I did exactly that this week. I used the EGC's that were already in the conduit, to pull in over 1500 ft of extra circuits. I pulled the wire equipment grounds out and they will be scrapped.


----------



## 480sparky (Sep 20, 2007)

Roger. said:


> Correct if installed by slobs, otherwise, if installed correctly by craftsmen the conduit or tubing is a great EGC and in many cases actually supperior to a wire.
> 
> 
> Roger


According to Soares, it IS a far superior method.


----------



## brian john (Mar 11, 2007)

If you personal preference (not code mandated not in the specifications) is to install an EGC with every feeder and branch circuit I say go for it. What does get me is those that think because they install a copper EGC they are somehow have a superior installation or are better that others that choose not to install a copper EGC. When in reality they may not have a full understanding of all factors involved.


----------



## RIVETER (Sep 26, 2009)

Roger. said:


> Correct if installed by slobs, otherwise, if installed correctly by craftsmen the conduit or tubing is a great EGC and in many cases actually supperior to a wire.
> 
> 
> Roger


Absolutely, and it has been proven through testing that in a proper conduit system that also has a wire in it, when a fault current does occur about 95% of it will go through the conduit.


----------



## itsunclebill (Jan 16, 2007)

A bad installation is one thing. I'm sure everybody's been in a commercial area where somebody demo'd a wall that had a box or two in it and one or more fittings got loosened and pulled off the conduit so things could be repositioned and securely remounted with duct tape or bailing wire. These folks have no clue the conduit functions as a ground and won't do anything to get it fixed till a fire or insurance inspector busts their chops.


----------



## Big John (May 23, 2010)

brian john said:


> ...What does get me is those that think because they install a copper EGC they are somehow have a superior installation....

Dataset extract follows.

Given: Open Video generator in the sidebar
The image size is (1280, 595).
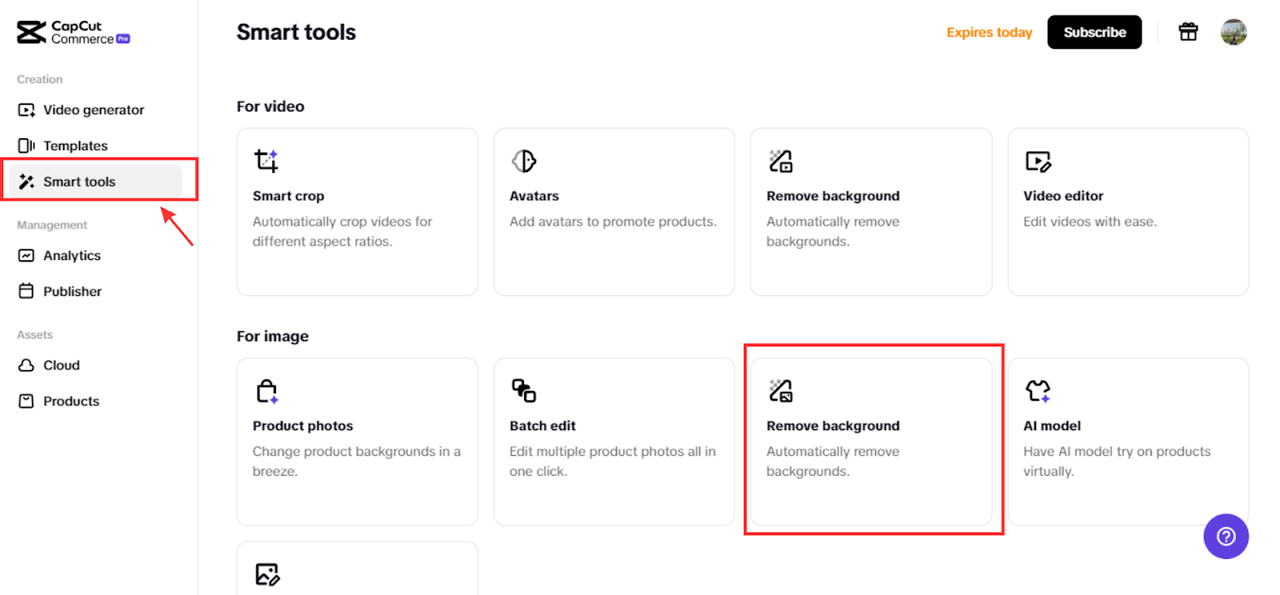Looking at the screenshot, I should (93, 110).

 Well, we'll agree to disagree on this. I base it solely on the fact that I've seen an awful lot of conduit get damaged and pull apart through no fault of the installing electrician. 

If having a conductor in there helps ensure the continuity of the EGC that might otherwise be lost, you'd have a hard time convincing me how that's not better.

-John


----------



## don_resqcapt19 (Jul 18, 2010)

480sparky said:


> But the detractors say if you're sloppy installing EMT, you're sloppy installing THHN, so neither one must be worth a damn.

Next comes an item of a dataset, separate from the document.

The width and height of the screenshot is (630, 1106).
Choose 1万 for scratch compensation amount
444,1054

Nothing wrong with the products...just with the installers.


----------



## BBQ (Nov 16, 2010)

Big John said:


> Long story short: In a metal building I think conduit EGC or wire EGC are equal. In a wooden building, I think a wire EGC is superior.
> 
> -John


So in a wooden building wired with either NM or PVC would you run two independent EGCs because all it takes is one bad EGC splice and you have no EGC?


----------



## Wireman191 (Aug 28, 2011)

Ever had to go fix a broken conduit and grab one end, then the other and get the living crap zapped out of you... not a good feeling.:no:


----------



## RePhase277 (Feb 5, 2008)

Wireman191 said:


> Ever had to go fix a broken conduit and grab one end, then the other and get the living crap zapped out of you... not a good feeling.:no:


I was working on my own A/C condensing unit yesterday. Because I was troubleshooting, the circuit was on. I took the cover off, knelt down on the ground, put my hand on the unit to prop myself up and BLAMO!

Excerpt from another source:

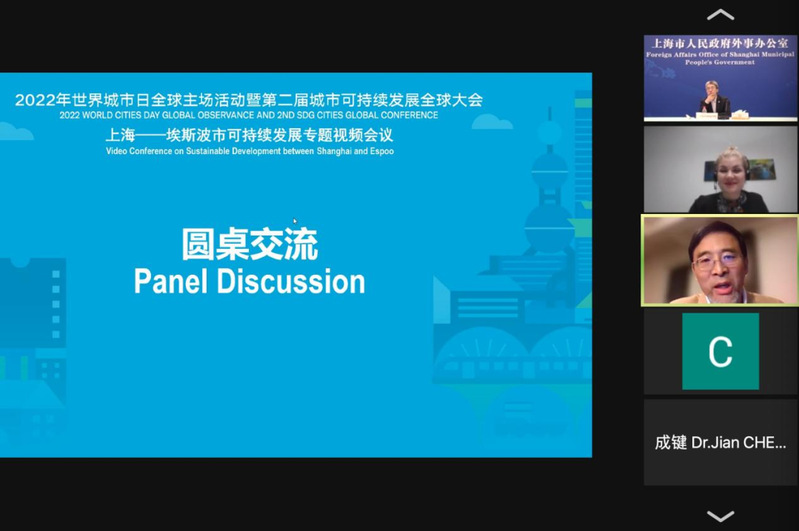The image size is (799, 531).
Task: Click '2022 WORLD CITIES DAY GLOBAL OBSERVANCE' text
Action: click(180, 116)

A 10-3 w/o ground comes in and the white is used to ground it, but at the panel it's a 10-2 w/ ground... so I found the boxless splice in the crawl space where some handy hack failed to tie the grounds together. So I fixed that, bad news is I need a new compressor.


----------



## swimmer (Mar 19, 2011)

480sparky said:


> Gee. I dunno why.


I see the same all the time with EMT and Flex. Rigid corrodes clean through. So always run EGC in conduit if I can.


----------



## Salvatoreg02 (Feb 26, 2011)

I happen to agree the conduit acts better as a EGC, provide it is installed correctly. I believe the NEC has a section that determines the ampacity characteristics of all size conduits?


----------



## McClary’s Electrical (Feb 21, 2009)

Salvatoreg02 said:


> I believe the NEC has a section that determines the ampacity characteristics of all size conduits?


 
nope


----------



## Big John (May 23, 2010)

BBQ said:


> So in a wooden building wired with either NM or PVC would you run two independent EGCs because all it takes is one bad EGC splice and you have no EGC?


 No, because I don't look at this as a workmanship issue. 

I simply think it's more likely for other trades to damage EMT and still leave the internal wiring intact than it is for them to damage an equipment ground wire.

That being said, I've run EMT as the the equipment ground, and I've done it in wooden buildings. I still think it's an inferior method.

As an aside, I took a look through Soares last night to re-read that test on fault current paths. The conclusion was not that conduit was a vastly superior EGC when compared to an internal ground wire, only that it was important to bond conduit where present, and that relying on external conductors was a bad idea: 

At low currents of several hundred amps, the internal ground actually carried the majority of the current. At currents of about 10kA for a 1/4 second, it was split between conduit and wire by about 50/50.

-John


----------



## 480sparky (Sep 20, 2007)

Salvatoreg02 said:


> I happen to agree the conduit acts better as a EGC, provide it is installed correctly. I believe the NEC has a section that determines the ampacity characteristics of all size conduits?


That would be Soares.


----------



## Amish Electrician (Jan 2, 2010)

I often find local ammendment that require one, at least in certain locations (such as rooftops). 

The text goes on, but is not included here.